# Underfloor heating



## Haaamster (Jan 27, 2011)

Hi all, I am just in the middle of fitting a new laminate floor after reconfiguring the layout of my van.What I am wondering is can I fit underfloor heating like the Homelux Heating Mat from B&Q.I know it will only work on hook up but is it a good idea,has anyone used this before?


----------



## Bigpeetee (Jan 27, 2011)

Seems possible, what power does it use, watts per M2?

It might be that it would provide warmth low down, keep the toes warm, but prob not enough to keep the van warm fully, esp in the cooler weather. Depends where and when you use the MH.

Is the floor insulated? stop the heat going out.

I've seen bathrooms that use it, but still need radiators in the cold weather, tiles are lovely and warm though!


----------



## Haaamster (Jan 27, 2011)

Hi Bigpeetee, it is 230v so only can be used on hookup but not sure of the watts, will look today.The floor is not insulated yet but will be today just have to remove the fridge to raise it a tad.if you look on the B&Q website for underfloor heating you will see it there.
It will only be used to heat the floor really it gets a bit cold in the morning when I get up for my morning ritual.
Don't know how to insert links yet


----------



## Bigpeetee (Jan 27, 2011)

B&Q website don't give power, but they do say for under tiles not laminate.

I know some laminate is OK with underfloor heating, but not sure about this type.

A water based heating system uses water at a lower temp than normal central heating.

I'd be concerned on a couple of points:

Is the laminate suitable for underfloor heating

As it's a cable, the laminate would have to bridge across the wires, therefore you could introduce bounce on the laminate which could abrade the cable perhaps causing damage.

What temp does the electric cable create, is the laminate OK at this temp and won't shrink, crack, distort etc.

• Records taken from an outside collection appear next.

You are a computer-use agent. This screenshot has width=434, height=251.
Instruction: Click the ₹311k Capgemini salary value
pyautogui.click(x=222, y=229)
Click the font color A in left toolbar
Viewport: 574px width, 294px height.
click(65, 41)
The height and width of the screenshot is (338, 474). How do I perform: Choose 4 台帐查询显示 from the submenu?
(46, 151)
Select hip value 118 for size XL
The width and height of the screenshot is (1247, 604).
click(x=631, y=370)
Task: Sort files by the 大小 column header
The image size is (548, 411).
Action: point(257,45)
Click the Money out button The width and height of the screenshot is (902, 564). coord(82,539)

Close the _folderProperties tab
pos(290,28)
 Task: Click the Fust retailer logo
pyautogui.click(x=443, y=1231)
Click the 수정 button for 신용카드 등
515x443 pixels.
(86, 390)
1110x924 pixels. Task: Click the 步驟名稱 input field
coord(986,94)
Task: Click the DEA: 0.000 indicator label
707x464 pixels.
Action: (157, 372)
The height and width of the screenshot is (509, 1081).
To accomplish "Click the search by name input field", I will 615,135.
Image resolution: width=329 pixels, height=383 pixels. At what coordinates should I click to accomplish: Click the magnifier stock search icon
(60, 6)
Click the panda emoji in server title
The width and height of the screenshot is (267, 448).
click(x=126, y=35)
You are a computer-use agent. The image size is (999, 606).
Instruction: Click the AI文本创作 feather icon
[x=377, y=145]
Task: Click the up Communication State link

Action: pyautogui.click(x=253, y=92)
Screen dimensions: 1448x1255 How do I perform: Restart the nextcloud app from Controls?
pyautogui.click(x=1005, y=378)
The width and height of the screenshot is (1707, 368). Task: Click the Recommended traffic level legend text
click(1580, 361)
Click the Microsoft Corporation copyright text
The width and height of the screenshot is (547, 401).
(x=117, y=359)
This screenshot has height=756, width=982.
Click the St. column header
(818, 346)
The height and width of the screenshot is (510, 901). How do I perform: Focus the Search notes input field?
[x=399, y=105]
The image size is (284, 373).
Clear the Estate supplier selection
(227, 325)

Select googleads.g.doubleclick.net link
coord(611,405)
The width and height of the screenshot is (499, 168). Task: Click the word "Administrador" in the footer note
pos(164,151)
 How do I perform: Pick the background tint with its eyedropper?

Is it cheaper to buy lovely sheepskin lined slippers and a towel on the floor???


----------



## NicknClair (Jan 27, 2011)

Please also bear in mind that if using the van on a site, site supply can be quite restrictive! You need to work out the consumption and add in other items such as for fridge and charging when using mains hook up (Plus kettles, hair dryers and Microwaves if you use then on site).
An average is a 10A supply (2300W), so you need to say under this kind of figure to prevent you from tripping your post. If you are on the continent you will will be working with a lower site supply in some cases, unless you have driven to a nice warm area in Europe so heating is not on the agenda


----------



## Nosha (Jan 27, 2011)

I looked at this as vans always seem to be cold from the knees down! Bursner now offer this as an option... so it can be done, but as others have said it is NOT suitable for most forms of laminate! Good luck and let us know how you get on.


----------



## Haaamster (Jan 27, 2011)

Hi all yes you are all right it is not suitable for all the reasons you have stated so no underfloor heating for me then.Anyway iv'e fitted the floor now.


----------



## Nosha (Jan 27, 2011)

Ham'

I know this is a bit off the subject... but it's to do with keeping warm! I can recommend the 12v electric blanket sold by Maplins, I got one on offer at £9.99 last winter, they were £14.99. It draws 4amps, hence takes a while to warm up; we use it as an electric blanket to warm the bed whilst travelling down on a Friday night, but they also advertise it as a leg wrap blanket, and I guess you could lay it on the floor and put your feet on it, but I wouldn't want to walk about on it for fear of braking it - like a say just a thought, better than walking around wearing leg warmers and looking like an extra from Fame!!! (They're also on fleabay!).


----------



## Haaamster (Jan 27, 2011)

Thanks Nosha might think about that.
 When I was down on my knees fitting the floor I didn't have get a draught from under the fridge,must have a look at that as well now.
Ah well if it's not one thing it's another eh.


----------



## Beemer (Jan 29, 2011)

Haaamster said:


> Thanks Nosha might think about that.
> When I was down on my knees fitting the floor I didn't have get a draught from under the fridge,must have a look at that as well now.
> Ah well if it's not one thing it's another eh.



Remember, you need ventilation in the van, so expect a small draught or two.


----------



## Haaamster (Jan 30, 2011)

Too true Beemer, i'm just glad I never had my kilt on.It would have been very chilly in the highlands.


----------